En matière de rigidité des salaires, il est important d'opérer une distinction entre rigidité nominale et rigidité réelle. La première permet une certaine adaptabilité des salaires réels par le biais de l'inflation des prix. Cette marge de manœuvre relative disparaît lorsque la rigidité est réelle. L'émergence d'une rigidité réelle des salaires est favorisée entre autres par le degré de protection des travailleurs, le niveau des revenus de remplacement, la centralisation des négociations salariales, l'indexation des salaires à l'inflation des prix et le manque de concurrence sur le marché des biens. Plus la rigidité à la baisse des salaires réels est importante, plus les entreprises confrontées à des chocs négatifs réagissent en adaptant leur effectif. Pour ce faire, elles réduisent le nombre de salariés réguliers mais recourent également comme marge d’ajustement au personnel temporaire et à la réduction du temps de travail. Cette dernière a été particulièrement utilisée lors de la dernière crise, avec le soutien des autorités publiques. La zone euro est caractérisée par une rigidité à la baisse des salaires réels plutôt que des salaires nominaux.

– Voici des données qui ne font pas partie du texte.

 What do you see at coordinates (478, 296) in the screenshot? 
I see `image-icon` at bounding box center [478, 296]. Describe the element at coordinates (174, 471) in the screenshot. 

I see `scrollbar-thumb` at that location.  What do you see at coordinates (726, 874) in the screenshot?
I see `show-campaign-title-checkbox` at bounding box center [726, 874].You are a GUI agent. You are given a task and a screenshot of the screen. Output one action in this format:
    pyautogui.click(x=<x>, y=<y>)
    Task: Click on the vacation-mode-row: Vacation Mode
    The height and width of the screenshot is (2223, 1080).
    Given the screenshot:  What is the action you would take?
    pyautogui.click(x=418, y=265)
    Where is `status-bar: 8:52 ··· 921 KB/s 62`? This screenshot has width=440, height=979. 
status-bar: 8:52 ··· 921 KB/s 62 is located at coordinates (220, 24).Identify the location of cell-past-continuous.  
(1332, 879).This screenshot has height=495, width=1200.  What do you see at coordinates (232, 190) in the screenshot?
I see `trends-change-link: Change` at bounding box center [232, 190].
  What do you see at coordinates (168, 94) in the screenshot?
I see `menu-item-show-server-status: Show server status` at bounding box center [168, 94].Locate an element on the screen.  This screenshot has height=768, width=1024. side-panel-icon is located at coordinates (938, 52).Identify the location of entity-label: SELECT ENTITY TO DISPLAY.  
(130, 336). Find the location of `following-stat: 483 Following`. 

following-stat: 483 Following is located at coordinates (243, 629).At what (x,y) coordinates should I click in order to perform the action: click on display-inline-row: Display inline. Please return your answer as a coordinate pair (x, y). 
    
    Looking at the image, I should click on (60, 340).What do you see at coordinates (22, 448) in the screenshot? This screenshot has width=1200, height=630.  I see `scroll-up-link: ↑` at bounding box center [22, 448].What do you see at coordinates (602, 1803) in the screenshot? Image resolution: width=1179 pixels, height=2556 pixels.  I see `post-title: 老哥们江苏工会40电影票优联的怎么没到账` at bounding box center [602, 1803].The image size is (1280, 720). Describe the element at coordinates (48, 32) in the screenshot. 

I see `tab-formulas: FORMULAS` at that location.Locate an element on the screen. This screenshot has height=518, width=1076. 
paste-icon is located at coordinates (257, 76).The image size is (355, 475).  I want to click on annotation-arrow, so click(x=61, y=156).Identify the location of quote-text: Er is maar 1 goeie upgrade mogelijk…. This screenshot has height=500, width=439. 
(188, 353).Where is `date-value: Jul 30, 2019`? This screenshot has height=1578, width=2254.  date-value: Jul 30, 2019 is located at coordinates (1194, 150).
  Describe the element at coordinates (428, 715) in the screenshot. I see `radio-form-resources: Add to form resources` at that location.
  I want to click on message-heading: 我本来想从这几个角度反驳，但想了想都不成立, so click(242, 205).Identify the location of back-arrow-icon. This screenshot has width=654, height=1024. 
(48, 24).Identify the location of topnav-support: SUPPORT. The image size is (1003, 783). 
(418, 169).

Les résultats des recherches menées dans le cadre du WDN permettent de formuler un certain nombre d’implications pour la politique monétaire. Tout d'abord, la rigidité des salaires réels rend la conduite de la politique monétaire plus complexe dans la mesure où elle entraîne de plus grandes fluctuations de l’output et de l’emploi, et rend l’inflation plus persistante. Ensuite, le taux d’inflation optimal est d’autant plus bas que les salaires réels sont rigides à la baisse. Ceci implique un objectif d’inflation peu élevé pour la zone euro en général, en accord avec l’objectif d’inflation de la BCE légèrement en-deçà de 2 p.c.. Enfin, la recherche montre également que dans une union monétaire, les pays caractérisés par une plus forte rigidité des salaires réels subissent une perte de compétitivité en cas de chocs négatifs sur la productivité. De façon générale, les institutions salariales jouent un rôle important dans la façon dont les entreprises et les économies réagissent aux chocs. Les différences institutionnelles entre pays de la zone euro constituent dès lors un défi pour la politique monétaire, une difficulté qui ira croissant à chaque élargissement de la zone. Tout ceci met en évidence le besoin de réformes des marchés du travail dans une perspective d'harmonisation et de plus grande flexibilité. Leur mise en œuvre devra toutefois être menée dans une perspective globale en opérant de délicats arbitrages entre allocation optimale des ressources et protection sociale.